(SOURCE TEXT)
§

It is a tale of three committees: one fading into history, a second forming to take its place and a proposed third that might supplant the first and render the second moot.
On Nov. 12, the American Health Information Community is scheduled to meet for its 25th and, perhaps, final meeting. AHIC, which was created in 2005 by HHS Secretary Mike Leavitt to advise him on healthcare information technology policy, is being converted into a privately run and managed not-for-profit group called AHIC Successor.
But the new AHIC may be overshadowed next year by a proposed new federal oversight committee that has the backing of powerful lawmaker Rep. Pete Stark (D-Calif.), a move opposed by the Healthcare Information and Management Systems Society.
For now though, AHIC Successor is moving forward with its plans as the lead group on advancing the implementation of electronic health records. Late last month, AHIC Successor released the names of 15 people selected to serve on its first board of directors.
The group expects to hold its first meeting as the full-fledged AHIC replacement Jan. 1, 2009, according to one of the new groups co-founders, John Tooker, executive vice president and chief executive officer of the American College of Physicians. AHIC Successor aims to be an independent, public-private partnership representing all elements of the health community to accelerate emergence of a nationwide interoperable health information system, according to its published statements.
But the new groups board lacks completely what the first AHIC had: strong representation from the federal government. When Leavitt picked the initial 17 AHIC members (he named himself chairman), the panel included eight federal employees and a state health official. In contrast, the AHIC Successor has no federal employees and only one state worker. Only two AHIC Successor board members are carryovers from Leavitts AHIC.

§

(PROVIDED RECORDS)
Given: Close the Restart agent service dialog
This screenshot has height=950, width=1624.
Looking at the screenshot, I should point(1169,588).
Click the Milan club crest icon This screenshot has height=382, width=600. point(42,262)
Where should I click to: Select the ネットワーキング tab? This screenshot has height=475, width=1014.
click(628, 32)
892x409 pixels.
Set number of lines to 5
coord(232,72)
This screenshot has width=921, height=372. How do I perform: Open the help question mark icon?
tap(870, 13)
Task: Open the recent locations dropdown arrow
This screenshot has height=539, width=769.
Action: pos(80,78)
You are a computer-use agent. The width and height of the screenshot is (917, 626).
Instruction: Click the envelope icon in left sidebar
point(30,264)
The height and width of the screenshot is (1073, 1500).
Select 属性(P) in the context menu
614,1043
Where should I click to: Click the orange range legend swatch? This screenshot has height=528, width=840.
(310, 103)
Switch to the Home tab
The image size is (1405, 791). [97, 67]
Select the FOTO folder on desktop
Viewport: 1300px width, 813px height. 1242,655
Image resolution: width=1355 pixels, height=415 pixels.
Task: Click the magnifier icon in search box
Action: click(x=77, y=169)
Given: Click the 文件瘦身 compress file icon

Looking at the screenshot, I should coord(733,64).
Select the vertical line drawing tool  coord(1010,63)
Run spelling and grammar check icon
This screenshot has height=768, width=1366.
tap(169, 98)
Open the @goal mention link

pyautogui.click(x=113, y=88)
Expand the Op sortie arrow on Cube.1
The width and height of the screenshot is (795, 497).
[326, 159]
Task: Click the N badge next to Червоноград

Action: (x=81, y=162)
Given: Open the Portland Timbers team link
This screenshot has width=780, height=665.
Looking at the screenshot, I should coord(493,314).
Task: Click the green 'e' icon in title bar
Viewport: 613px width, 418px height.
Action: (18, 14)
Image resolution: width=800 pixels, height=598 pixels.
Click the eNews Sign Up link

§

(QUESTIONS)
a – In the AHIC article, on what date is the American Health Information Community scheduled to hold its 25th meeting?
b – Copy the AHIC article word for word, beginning at the words "It is a tale" and stopping after "Management Systems Society.".

(TASK-BY-TASK SOLUTIONS)
a – Nov. 12

b –
It is a tale of three committees: one fading into history, a second forming to take its place and a proposed third that might supplant the first and render the second moot.
On Nov. 12, the American Health Information Community is scheduled to meet for its 25th and, perhaps, final meeting. AHIC, which was created in 2005 by HHS Secretary Mike Leavitt to advise him on healthcare information technology policy, is being converted into a privately run and managed not-for-profit group called AHIC Successor.
But the new AHIC may be overshadowed next year by a proposed new federal oversight committee that has the backing of powerful lawmaker Rep. Pete Stark (D-Calif.), a move opposed by the Healthcare Information and Management Systems Society.